WE HAVE arrived at that age. I make that point in case you doubt the fact we really have a poltergeist in this house, which had been unoccupied for 40 years until a builder from Banbury bought it and transformed the inner shell into what is a brand new house.

Ellie has named the other ‘resident’: Peter.

He seems an affable cove, taking all things into consideration, and if he gets the blame, as I suspect, for more than is truly his due, he seems to take it all in his mischievous stride. One thing I do believe is that he does exist and manifests himself every now and then. I just think he may sometimes be a convenient excuse for the lapses in short-term memory.

I go downstairs with a clear mission in mind. I see something in the summer kitchen, or the dogs bark out in the garden, I am side-tracked and then return upstairs.

“Did you get the gigot,” Ellie asks, with the need to defrost the roast leg of lamb in mind.
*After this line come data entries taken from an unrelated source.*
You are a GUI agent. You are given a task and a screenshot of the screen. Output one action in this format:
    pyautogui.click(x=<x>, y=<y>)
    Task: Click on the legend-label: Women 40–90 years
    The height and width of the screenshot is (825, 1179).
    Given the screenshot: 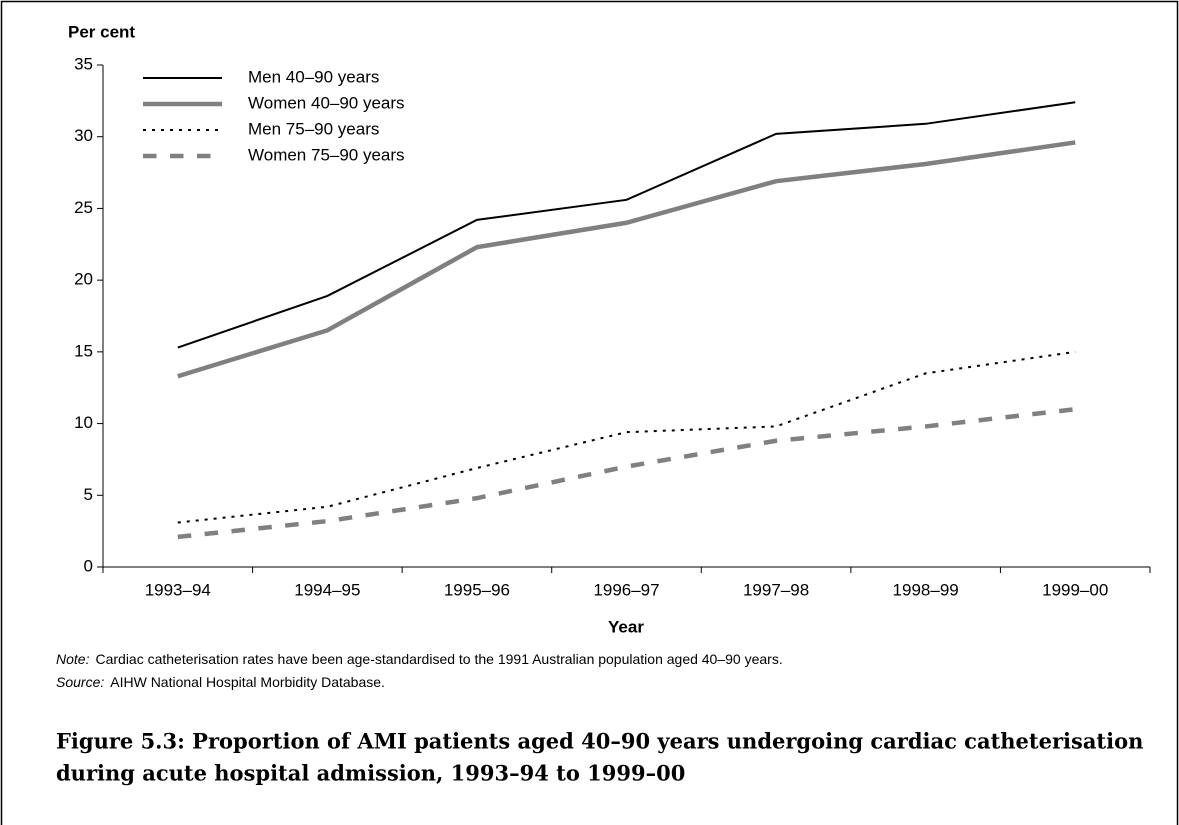 What is the action you would take?
    pyautogui.click(x=326, y=102)
    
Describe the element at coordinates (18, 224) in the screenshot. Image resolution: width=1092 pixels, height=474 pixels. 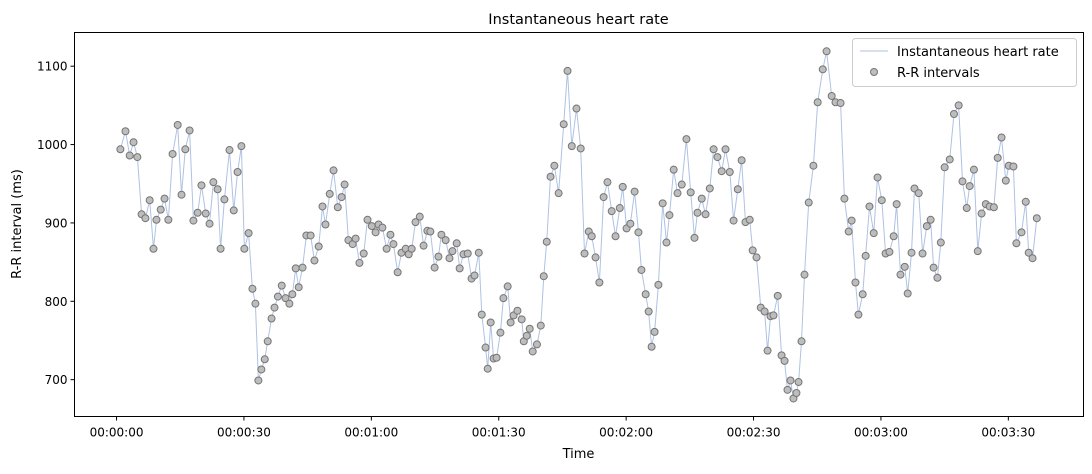
I see `y-axis-label: R-R interval (ms)` at that location.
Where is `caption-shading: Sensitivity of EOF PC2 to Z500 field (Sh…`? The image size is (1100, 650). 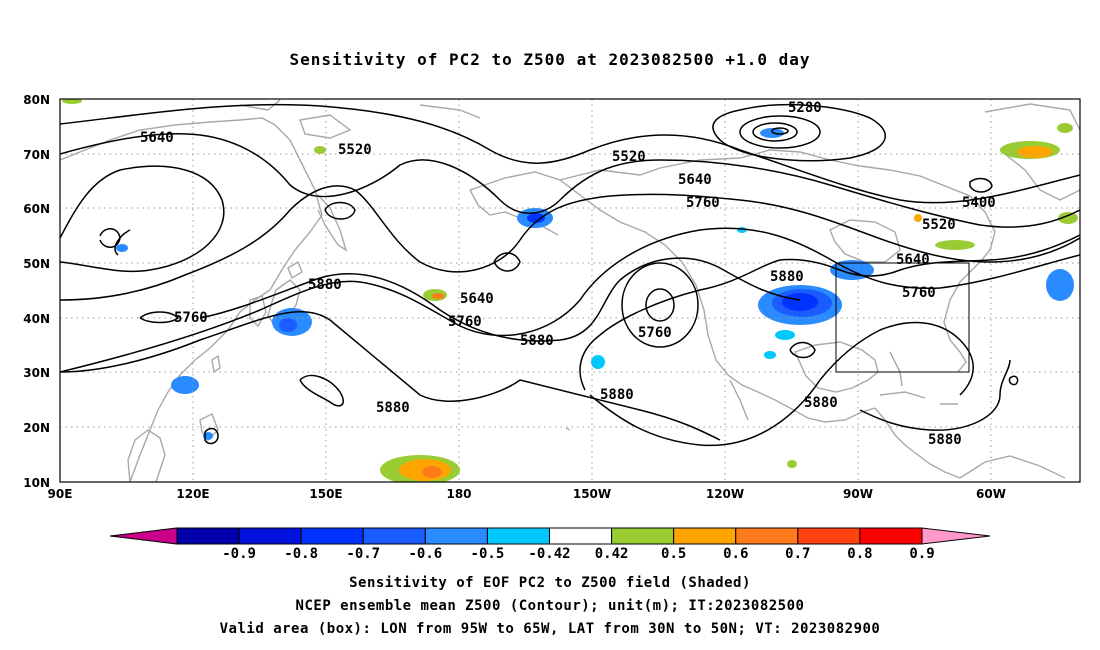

“Oh no,” I reply, offering the excuse the dogs side-tracked me, but in fact I had forgotten the purpose of my visit to the basement.

I have always had trouble with names, which has been a difficult thing for a journalist. I have a great memory, but names and why I am looking in my toolbox, can escape me. I can recall people from yesteryear. I can picture us conversing, perhaps in the pub and I have this mental image. I can tell which way they were facing when they said something of significance and it all comes back, almost photographically.

But I am not alone in forgetting things. Last night, Ellie came into my office and admitted she was wrong. I had printed out a receipt and I had put it on the dressing table and she had picked it up and sent it. The whole scenario had slipped her mind a few days later when she asked me if I was ever going to get round to printing out that receipt as asked.

Even though on such occasions as when one’s wife admits she is in the wrong, which as all you men know, is about as rare as rocking horse manure, and should be greeted by the firing of local cannons, I did not set the usual significance to her revelation. It was just another example of short-term memory loss.

Peter the Poltergeist cannot be blamed for such lapses.

However, I do wonder. About a year ago, Ellie commenced to search for the sat-nav. She looked in all the usual places, twice, and one evening in bed made a list of all the places she would have put it. She then checked them all again without any luck. A week later she went to the first place she looked and there it was. Having searched there some four previous times, it seemed unreal.

Then Ellie brought two fans upstairs and put them at the bottom of the stairs going to the top floor. I saw them there and the next morning I decided to carry them up for her. But there was only one so I asked where she had put the other fan. She had not touched it. Later that week, we found it downstairs, but both of us independently had seen two fans at the base of the stairs on the first floor.

I tried to think of a logical explanation but was baffled. I opened a bottle of red and searched out my big wine glass. A little later, when seeking to pour the wine, the wine glass had gone AWOL.

The next morning, lying in bed, Ellie spotted the wineglass on top of the wardrobe. Only I am tall enough to have put it there but why would I have done such a thing and how, particularly as I had not gone upstairs between opening the wine and preparing to drink it.

There had to be a logical explanation.

A week later I took the dogs for a walk and then popped into the do it yourself multiple, returning with a water butt, which I took from the car, installed in the garden, fed the fish and was then told by Ellie as she called from the window that dinner would be in 15 minutes.

I cleaned out the pond filter and then remembered to check how the Test cricket was going. I came upstairs, sat down, watched some cricket and continued to do so when dinner was served. The rest of the evening we spent in the same room before retiring to bed.

The next morning I had to go into town and sought my wallet. I looked in my trousers, in the car, on the seat by the pond, by the filter, by my seat, by the dining table etc. I went through the order of things I had undertaken the previous night and checked each stage. No I did not go upstairs until it was time for bed; I stayed in the one kitchen-dining room the entire evening after coming up from the garden.

I often misplace phone, wallet, car keys, although I have tended to ease the latter problem by attaching a large Swiss Army knife to the key ring. They seldom get misplaced.

Eventually Ellie announced she had found my wallet. Upon checking where, she had to admit it reinforced her view. It was in the front room, which I seldom enter and certainly did not go near after returning from buying a water-butt.

After noting I had sat in my chair staring into space for about 30 minutes, Ellie asked what I was thinking about.

“I have not been in that room so I have come to the conclusion that Peter definitely exists and functions,” I said.

I was told I was preaching to the converted.